Good Life, Good Food: Pepper Crusted Filet w/Raspberry Reduction Glaze
The sweetness of the sauce with the spicy pepper crust is a flavor you won't soon forget. Great dish for your weekend get-togethers or a quiet evening at home. Either way, these flavors satisfy!
- 4 ea 4 oz beef tenderloin filets
- ½ tsp Roasted garlic chile olive oil Amarillo Grape and Olive
- 1 tsp garlic, minced
- ½ tsp kosher salt
- 1 ½ Tblspn McCormick Pepper Supreme
- ½ tspn McCormick garlic powder
- 8 oz asparagus, blanched
Combine garlic and olive oil, ¼ tspn kosher salt and asparagus in a large bowl and gently toss to coat.
Preheat a saute pan over medium high heat. Brush with some extra virgin olive oil.
Combine ¼ tspn kosher salt, Pepper supreme and garlic powder. Roll the filets in the pepper mixture.
Place seasoned filet in saute pan and let cook 3-4 minutes a side. When turning filets add 1 Tblspn of butter and add blanched asparagus.
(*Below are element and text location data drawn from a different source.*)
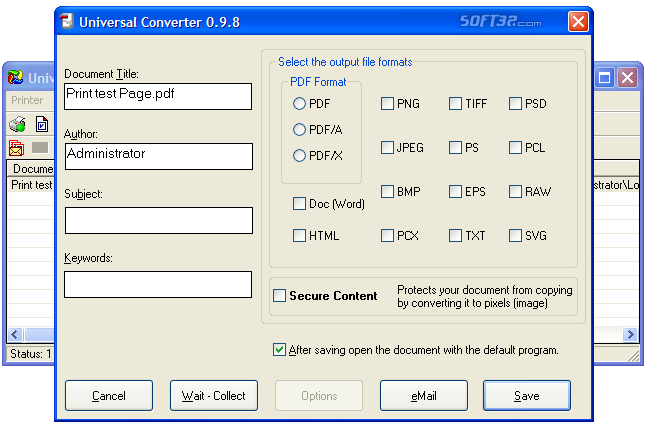Select the PDF/A radio button
The height and width of the screenshot is (423, 648).
click(x=299, y=129)
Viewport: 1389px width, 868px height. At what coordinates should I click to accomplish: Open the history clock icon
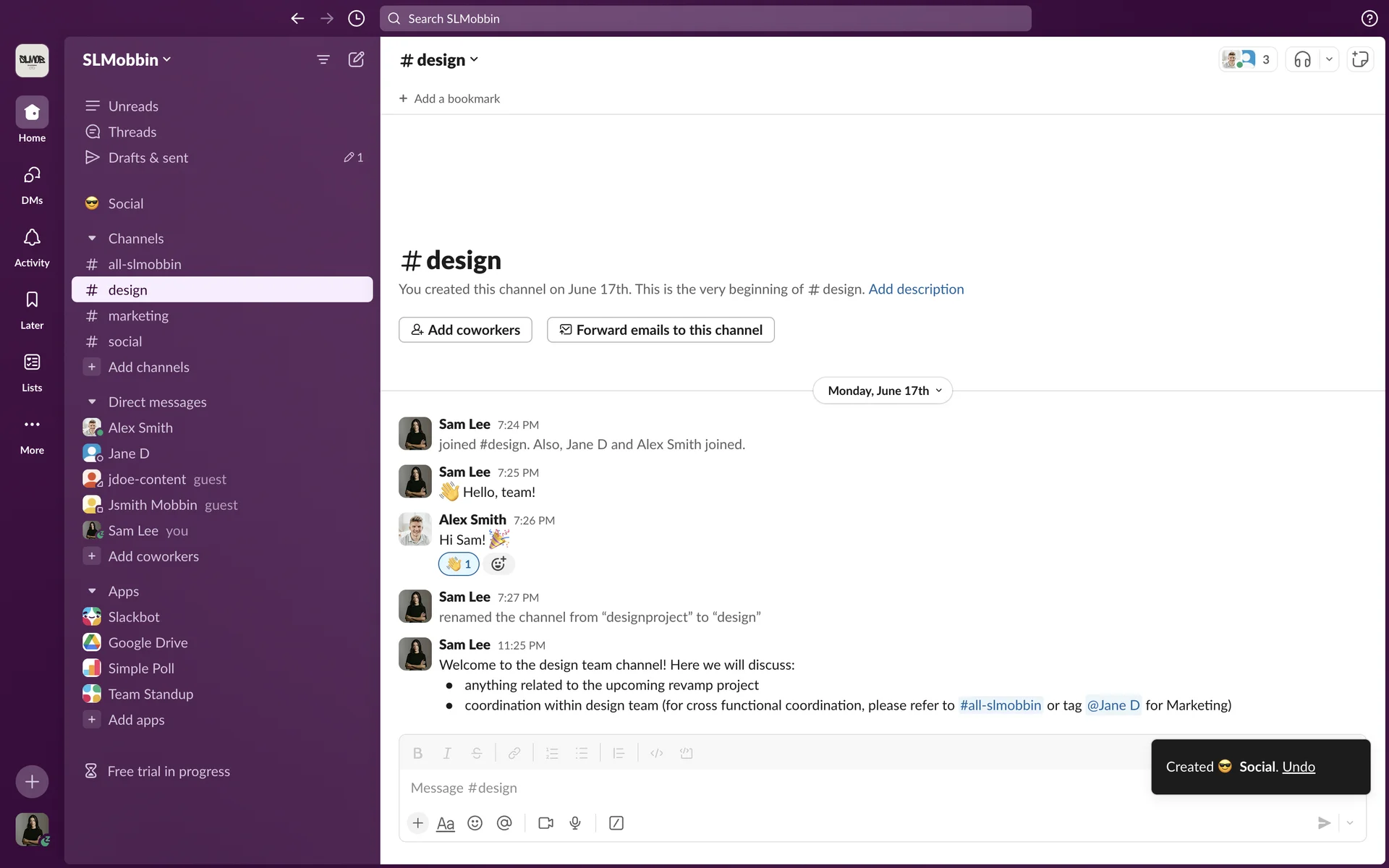tap(356, 19)
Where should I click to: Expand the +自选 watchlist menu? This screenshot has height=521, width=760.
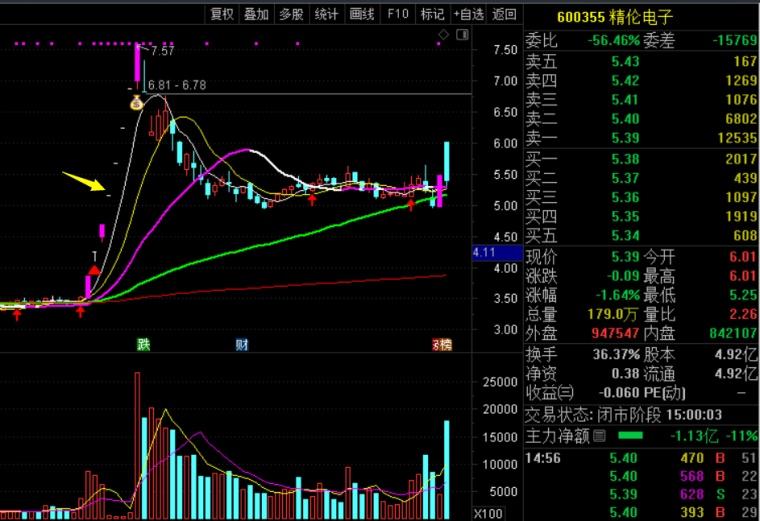click(468, 13)
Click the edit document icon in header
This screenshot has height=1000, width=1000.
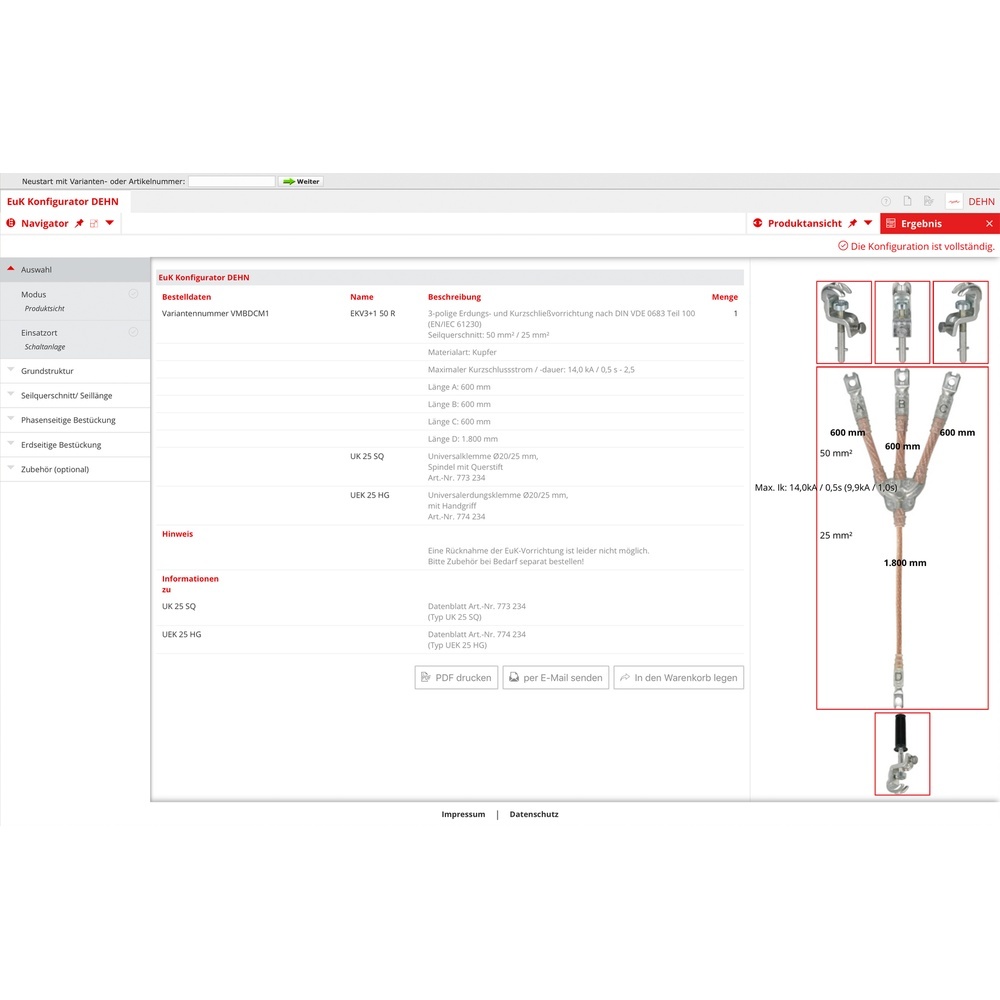(x=929, y=202)

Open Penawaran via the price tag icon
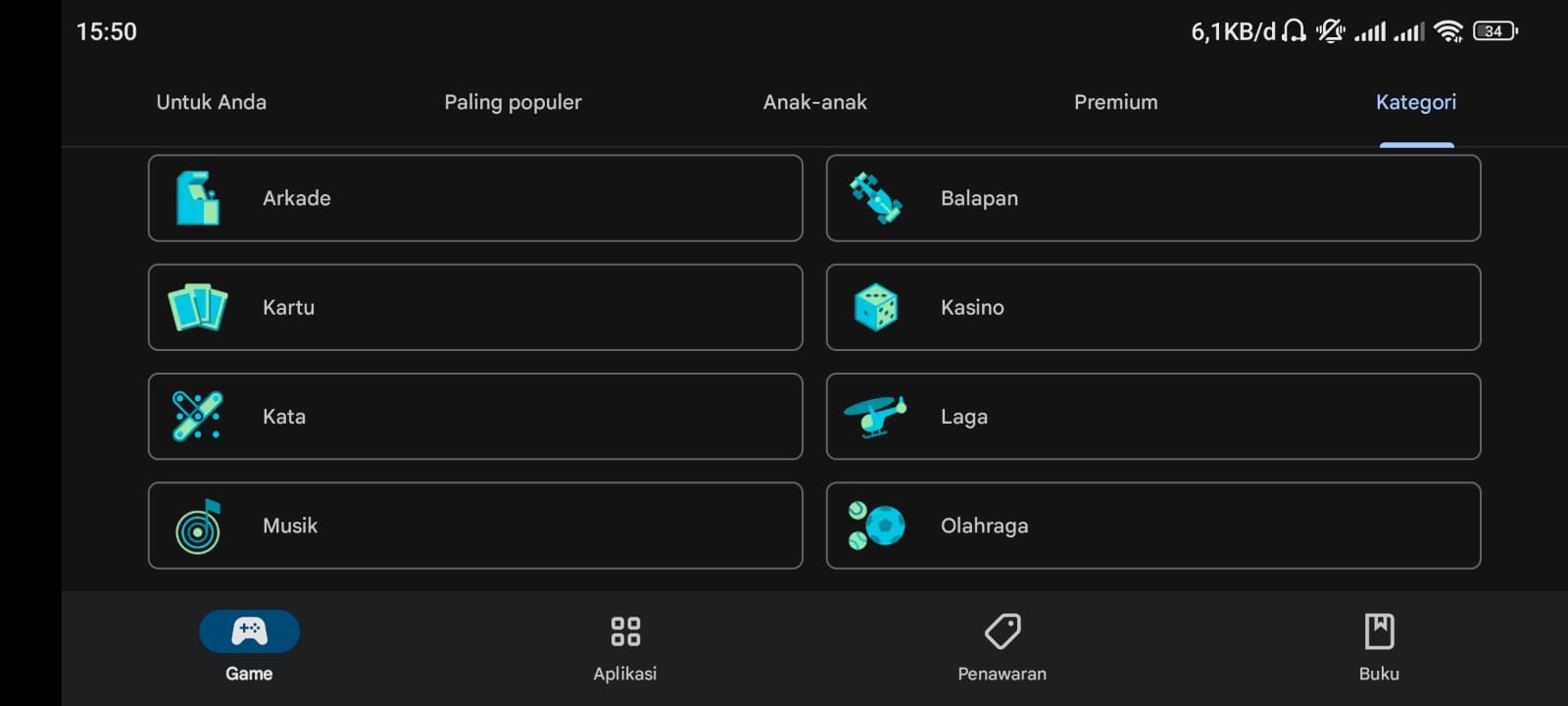coord(1002,631)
Let cook until filet is cooked to your desired doneness.
For the Raspberry Reduction:
- 2 Tblspn raspberry jam
- 2 Tblspn brown sugar
- 2 Tblspn Worcestershire sauce
- 2 Tblspn tomato sauce
- 2 Tblspn malt vinegar
- ½ tspn Tabasco sauce
- Kosher salt/coarse black pepper
Blend all ingredients in a sauce pan over high heat. Stir and combine, let cook 8 to 10 minutes until sauce begins to thicken, combine well.
Place a bit of sauce on your plate. Place filet on top the sauce, and asparagus on the plate. Top peppered beef tenderloin with 1 Tblspn of the raspberry sauce.